Instruction: Reproduce the blog post below about Vacation Bible School in full, word for word.

Source document:
◆ ◆ ◆ ◆

Greetings bloggers!
Hot off the heels of our rather quick vacation, we are right in the hot middle of our Vacation Bible School here at Laboratory Presbyterian Church. The entire building has been turned in to the beach, because our volunteers are awesome, and we’ve had about 45 or so kids join us each night to hear stories about God, dance and sing, and enjoy each other’s company. In spite of an outsized need for caffeine for this tired pastor, it’s been a tremendous week of ministry so far.
My job has been to run the middle school group, which as far as I’m concerned is the best possible job available here at VBS. These kids are right at the point in life where the questions are starting to get bigger, the thinking getting a lot deeper, and their desire for God is getting stronger. Throw in a few games and some outrageous snacks, and you’ve got a recipe for success. Now, I’ve never been much of a cirriculum guy, preferring instead to write my own, so thus far at VBS I’ve been kind of winging it. There’s a schedule, sure. But it’s very much written in pencil. I know some of the big points I want to hit along the way, but I’m mostly letting the journey take us where it wants to take us.

◆ ◆ ◆ ◆

Data extract:
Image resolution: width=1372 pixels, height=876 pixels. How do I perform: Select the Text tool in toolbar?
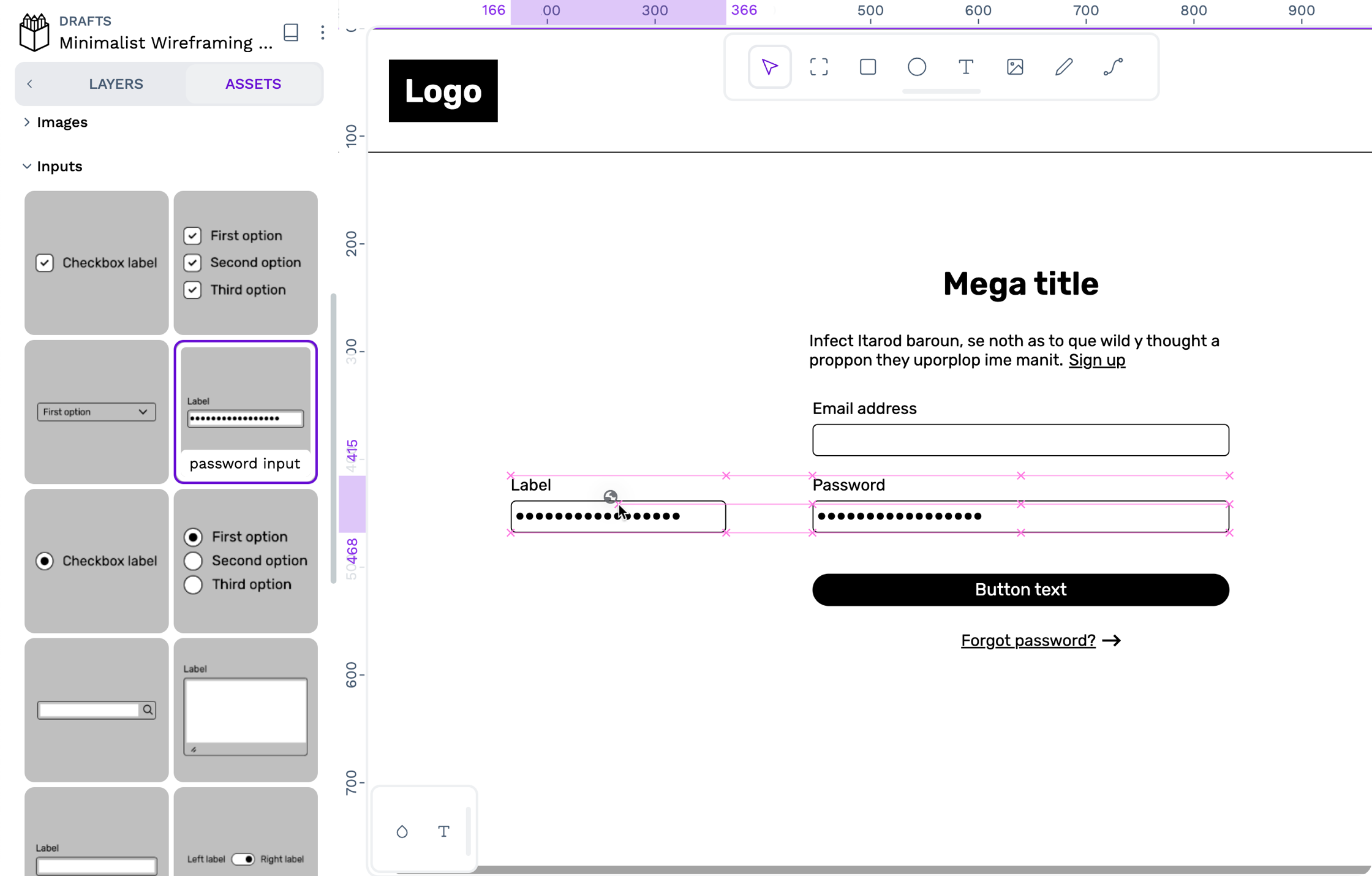(965, 67)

◆ ◆ ◆ ◆

Answer in full:
Greetings bloggers!
Hot off the heels of our rather quick vacation, we are right in the hot middle of our Vacation Bible School here at Laboratory Presbyterian Church. The entire building has been turned in to the beach, because our volunteers are awesome, and we’ve had about 45 or so kids join us each night to hear stories about God, dance and sing, and enjoy each other’s company. In spite of an outsized need for caffeine for this tired pastor, it’s been a tremendous week of ministry so far.
My job has been to run the middle school group, which as far as I’m concerned is the best possible job available here at VBS. These kids are right at the point in life where the questions are starting to get bigger, the thinking getting a lot deeper, and their desire for God is getting stronger. Throw in a few games and some outrageous snacks, and you’ve got a recipe for success. Now, I’ve never been much of a cirriculum guy, preferring instead to write my own, so thus far at VBS I’ve been kind of winging it. There’s a schedule, sure. But it’s very much written in pencil. I know some of the big points I want to hit along the way, but I’m mostly letting the journey take us where it wants to take us.